Where a line in the listing below contains the word "ribbon", copy that line.

____ PROVIDED RECORDS

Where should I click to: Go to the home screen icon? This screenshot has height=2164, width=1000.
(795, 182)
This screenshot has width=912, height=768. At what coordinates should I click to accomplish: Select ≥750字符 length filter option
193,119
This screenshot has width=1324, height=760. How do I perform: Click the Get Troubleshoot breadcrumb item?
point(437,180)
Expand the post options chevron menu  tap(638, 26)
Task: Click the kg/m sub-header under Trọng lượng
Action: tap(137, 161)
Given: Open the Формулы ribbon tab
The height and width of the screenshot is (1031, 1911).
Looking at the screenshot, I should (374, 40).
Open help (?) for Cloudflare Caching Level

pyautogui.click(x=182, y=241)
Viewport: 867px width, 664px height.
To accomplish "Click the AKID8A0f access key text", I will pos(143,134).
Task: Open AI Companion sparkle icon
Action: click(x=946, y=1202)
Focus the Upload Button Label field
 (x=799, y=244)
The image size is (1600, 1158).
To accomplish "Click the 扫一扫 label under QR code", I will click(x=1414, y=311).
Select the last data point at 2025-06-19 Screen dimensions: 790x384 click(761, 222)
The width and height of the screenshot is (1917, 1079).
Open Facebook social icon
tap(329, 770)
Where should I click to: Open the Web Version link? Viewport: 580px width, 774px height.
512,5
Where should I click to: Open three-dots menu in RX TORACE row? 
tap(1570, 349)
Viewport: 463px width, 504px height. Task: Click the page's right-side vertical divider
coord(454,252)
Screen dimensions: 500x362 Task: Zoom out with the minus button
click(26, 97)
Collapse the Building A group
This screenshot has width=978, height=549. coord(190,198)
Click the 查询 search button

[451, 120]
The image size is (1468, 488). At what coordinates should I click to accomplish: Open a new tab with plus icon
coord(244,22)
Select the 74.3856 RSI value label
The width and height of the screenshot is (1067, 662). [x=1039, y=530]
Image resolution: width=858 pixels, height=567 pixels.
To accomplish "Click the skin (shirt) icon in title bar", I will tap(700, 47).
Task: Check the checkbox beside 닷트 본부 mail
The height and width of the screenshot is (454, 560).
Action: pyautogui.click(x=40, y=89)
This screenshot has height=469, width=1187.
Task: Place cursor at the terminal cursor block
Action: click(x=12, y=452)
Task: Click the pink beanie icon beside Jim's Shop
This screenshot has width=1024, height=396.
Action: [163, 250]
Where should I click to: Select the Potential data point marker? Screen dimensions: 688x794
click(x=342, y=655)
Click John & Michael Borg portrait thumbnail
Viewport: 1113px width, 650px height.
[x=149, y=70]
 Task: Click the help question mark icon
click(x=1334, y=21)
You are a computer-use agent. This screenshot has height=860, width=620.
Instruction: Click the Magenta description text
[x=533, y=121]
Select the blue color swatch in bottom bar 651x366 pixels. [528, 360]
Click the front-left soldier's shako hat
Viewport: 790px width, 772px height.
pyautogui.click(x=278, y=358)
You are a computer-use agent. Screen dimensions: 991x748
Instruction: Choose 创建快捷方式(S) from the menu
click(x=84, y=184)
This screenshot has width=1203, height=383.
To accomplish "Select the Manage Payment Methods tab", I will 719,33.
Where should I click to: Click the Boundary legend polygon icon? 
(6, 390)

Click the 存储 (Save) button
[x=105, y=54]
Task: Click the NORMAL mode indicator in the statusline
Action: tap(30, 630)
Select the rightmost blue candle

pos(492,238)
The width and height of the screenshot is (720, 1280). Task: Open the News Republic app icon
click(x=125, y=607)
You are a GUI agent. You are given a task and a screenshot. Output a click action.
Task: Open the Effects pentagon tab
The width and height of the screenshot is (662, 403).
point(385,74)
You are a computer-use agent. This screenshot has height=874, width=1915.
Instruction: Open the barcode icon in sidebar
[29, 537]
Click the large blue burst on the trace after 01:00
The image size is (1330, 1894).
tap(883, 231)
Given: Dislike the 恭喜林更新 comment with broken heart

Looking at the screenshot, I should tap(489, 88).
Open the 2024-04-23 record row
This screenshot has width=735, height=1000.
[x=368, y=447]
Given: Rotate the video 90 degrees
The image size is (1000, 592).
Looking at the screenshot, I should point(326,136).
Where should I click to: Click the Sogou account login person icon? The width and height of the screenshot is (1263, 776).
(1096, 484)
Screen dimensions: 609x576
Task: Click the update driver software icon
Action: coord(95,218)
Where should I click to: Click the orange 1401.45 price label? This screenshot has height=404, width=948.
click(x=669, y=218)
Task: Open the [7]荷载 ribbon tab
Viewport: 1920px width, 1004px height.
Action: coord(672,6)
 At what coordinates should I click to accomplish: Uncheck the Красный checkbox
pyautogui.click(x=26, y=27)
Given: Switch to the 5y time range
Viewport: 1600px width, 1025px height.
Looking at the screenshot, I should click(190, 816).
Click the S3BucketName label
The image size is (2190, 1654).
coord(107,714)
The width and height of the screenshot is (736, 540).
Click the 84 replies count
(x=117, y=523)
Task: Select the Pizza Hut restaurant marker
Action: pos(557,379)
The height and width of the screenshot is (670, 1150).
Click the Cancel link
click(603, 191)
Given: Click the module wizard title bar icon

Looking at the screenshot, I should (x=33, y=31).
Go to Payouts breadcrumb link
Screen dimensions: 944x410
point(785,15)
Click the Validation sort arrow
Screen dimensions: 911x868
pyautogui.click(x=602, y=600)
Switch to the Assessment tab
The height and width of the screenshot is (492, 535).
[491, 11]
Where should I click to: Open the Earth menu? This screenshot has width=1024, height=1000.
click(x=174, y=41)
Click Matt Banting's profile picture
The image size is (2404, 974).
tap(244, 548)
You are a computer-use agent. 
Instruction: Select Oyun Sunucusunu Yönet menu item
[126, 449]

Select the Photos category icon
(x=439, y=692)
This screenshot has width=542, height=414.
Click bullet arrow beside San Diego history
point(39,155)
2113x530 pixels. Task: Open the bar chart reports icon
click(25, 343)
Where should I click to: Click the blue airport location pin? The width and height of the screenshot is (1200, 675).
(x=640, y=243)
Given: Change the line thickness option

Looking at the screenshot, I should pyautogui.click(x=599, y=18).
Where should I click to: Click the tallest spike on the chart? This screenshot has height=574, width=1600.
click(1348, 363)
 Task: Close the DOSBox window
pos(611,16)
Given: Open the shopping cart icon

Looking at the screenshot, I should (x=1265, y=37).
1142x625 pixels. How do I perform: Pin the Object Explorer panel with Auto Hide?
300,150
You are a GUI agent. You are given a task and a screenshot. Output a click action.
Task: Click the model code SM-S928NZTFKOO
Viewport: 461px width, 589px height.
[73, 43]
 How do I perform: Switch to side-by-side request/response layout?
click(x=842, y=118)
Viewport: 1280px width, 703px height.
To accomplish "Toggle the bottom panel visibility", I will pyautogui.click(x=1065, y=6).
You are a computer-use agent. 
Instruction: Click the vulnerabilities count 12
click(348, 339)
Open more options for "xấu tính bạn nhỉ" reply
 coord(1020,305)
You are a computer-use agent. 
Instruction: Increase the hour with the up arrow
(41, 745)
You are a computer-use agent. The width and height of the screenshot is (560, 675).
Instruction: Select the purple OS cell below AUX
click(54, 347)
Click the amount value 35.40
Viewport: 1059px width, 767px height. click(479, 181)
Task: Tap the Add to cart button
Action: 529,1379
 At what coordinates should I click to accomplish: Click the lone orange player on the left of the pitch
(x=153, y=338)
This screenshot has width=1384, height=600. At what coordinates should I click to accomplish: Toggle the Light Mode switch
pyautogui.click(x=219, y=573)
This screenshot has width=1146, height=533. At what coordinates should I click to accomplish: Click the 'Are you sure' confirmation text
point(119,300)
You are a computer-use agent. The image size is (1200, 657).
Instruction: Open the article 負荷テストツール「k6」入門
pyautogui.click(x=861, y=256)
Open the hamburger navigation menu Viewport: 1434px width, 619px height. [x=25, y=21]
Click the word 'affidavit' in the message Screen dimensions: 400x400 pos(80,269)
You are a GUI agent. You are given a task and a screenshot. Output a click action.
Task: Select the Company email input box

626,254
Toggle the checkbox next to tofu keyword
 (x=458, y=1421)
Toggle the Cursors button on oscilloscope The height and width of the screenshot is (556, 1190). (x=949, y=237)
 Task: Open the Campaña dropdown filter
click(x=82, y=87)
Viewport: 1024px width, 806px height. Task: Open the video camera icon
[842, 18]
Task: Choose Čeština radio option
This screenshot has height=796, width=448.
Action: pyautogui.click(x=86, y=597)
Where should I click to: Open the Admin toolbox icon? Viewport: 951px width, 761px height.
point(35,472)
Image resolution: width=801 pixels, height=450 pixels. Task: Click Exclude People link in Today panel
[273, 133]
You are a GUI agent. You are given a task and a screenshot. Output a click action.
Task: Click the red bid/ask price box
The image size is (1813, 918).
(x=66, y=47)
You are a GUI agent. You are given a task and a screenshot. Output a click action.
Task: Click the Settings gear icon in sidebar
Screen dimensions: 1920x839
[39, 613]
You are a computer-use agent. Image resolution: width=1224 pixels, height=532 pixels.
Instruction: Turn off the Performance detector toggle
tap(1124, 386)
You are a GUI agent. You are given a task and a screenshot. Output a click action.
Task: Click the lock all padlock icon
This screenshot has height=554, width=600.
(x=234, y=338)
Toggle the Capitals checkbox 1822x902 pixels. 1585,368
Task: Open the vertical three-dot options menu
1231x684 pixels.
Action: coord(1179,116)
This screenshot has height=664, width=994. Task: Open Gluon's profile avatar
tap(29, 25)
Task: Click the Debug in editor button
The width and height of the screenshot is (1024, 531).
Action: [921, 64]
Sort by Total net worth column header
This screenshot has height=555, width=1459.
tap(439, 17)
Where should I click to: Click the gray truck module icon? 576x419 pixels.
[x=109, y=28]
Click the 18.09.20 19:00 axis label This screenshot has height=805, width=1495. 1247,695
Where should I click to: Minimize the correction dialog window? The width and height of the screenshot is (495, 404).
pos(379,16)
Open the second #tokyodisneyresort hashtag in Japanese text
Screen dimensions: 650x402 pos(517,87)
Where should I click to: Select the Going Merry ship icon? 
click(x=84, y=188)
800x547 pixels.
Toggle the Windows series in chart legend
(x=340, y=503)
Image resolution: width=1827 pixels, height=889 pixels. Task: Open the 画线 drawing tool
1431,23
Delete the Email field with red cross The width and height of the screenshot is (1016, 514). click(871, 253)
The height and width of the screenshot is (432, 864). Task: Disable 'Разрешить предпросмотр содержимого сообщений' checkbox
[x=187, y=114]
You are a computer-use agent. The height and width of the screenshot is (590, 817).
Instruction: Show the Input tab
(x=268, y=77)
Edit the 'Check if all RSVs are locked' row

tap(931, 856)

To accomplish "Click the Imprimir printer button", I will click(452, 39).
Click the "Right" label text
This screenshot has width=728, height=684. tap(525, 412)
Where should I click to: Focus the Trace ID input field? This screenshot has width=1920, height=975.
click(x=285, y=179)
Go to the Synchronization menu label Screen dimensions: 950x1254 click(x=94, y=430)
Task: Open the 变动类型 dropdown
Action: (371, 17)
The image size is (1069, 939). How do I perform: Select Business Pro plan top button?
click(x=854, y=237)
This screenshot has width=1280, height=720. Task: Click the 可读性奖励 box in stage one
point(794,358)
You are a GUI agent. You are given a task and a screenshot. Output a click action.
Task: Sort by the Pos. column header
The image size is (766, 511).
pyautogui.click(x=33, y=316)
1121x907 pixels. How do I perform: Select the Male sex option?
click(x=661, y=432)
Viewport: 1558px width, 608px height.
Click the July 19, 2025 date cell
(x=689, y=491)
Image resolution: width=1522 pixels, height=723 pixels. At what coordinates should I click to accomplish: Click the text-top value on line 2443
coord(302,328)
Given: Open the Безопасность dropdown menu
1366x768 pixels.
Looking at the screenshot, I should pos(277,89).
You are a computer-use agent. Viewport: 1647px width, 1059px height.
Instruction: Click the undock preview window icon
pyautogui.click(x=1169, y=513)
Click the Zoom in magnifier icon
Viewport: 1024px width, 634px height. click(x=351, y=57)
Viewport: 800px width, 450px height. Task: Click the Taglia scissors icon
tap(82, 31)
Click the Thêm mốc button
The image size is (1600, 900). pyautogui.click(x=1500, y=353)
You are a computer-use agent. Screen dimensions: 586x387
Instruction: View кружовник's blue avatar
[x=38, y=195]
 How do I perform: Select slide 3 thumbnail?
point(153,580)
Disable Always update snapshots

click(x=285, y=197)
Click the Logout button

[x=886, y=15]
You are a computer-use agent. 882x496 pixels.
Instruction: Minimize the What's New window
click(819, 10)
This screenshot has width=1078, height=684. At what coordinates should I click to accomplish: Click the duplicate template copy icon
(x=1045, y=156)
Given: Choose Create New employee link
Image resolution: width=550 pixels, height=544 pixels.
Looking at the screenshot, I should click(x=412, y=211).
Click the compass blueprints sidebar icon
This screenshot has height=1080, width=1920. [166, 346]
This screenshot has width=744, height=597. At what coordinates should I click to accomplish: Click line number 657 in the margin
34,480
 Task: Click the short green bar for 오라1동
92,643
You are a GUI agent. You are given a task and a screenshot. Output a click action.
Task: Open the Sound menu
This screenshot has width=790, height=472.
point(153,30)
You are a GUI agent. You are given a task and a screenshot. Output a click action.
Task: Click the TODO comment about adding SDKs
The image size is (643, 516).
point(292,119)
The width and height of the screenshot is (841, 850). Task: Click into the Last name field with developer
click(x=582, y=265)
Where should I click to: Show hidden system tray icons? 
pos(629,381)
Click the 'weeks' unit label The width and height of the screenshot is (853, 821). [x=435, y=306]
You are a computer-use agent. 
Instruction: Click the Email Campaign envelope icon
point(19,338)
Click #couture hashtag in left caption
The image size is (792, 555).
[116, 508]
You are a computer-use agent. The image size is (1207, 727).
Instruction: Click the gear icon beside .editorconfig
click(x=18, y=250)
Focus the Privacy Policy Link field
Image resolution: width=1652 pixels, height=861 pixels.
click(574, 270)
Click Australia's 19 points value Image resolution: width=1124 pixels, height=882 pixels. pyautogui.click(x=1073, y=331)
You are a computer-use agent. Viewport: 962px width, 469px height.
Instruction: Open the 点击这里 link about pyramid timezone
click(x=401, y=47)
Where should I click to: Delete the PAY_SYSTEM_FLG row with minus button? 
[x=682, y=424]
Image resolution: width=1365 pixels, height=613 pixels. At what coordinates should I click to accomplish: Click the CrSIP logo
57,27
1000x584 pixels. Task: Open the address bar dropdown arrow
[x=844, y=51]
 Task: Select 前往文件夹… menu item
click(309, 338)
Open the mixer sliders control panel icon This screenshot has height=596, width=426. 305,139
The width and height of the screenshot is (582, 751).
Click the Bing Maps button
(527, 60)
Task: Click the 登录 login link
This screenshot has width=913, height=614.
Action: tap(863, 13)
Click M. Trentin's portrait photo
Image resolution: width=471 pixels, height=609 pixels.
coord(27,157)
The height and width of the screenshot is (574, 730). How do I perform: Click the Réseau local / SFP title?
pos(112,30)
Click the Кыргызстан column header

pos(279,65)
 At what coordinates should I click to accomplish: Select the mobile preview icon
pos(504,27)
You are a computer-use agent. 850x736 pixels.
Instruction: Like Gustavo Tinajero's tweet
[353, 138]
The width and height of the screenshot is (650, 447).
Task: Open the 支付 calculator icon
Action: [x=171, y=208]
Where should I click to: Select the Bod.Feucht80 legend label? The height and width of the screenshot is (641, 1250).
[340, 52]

________

SOLUTION TO THIS TASK
Given: Open the Формулы ribbon tab
Task: Open the [7]荷载 ribbon tab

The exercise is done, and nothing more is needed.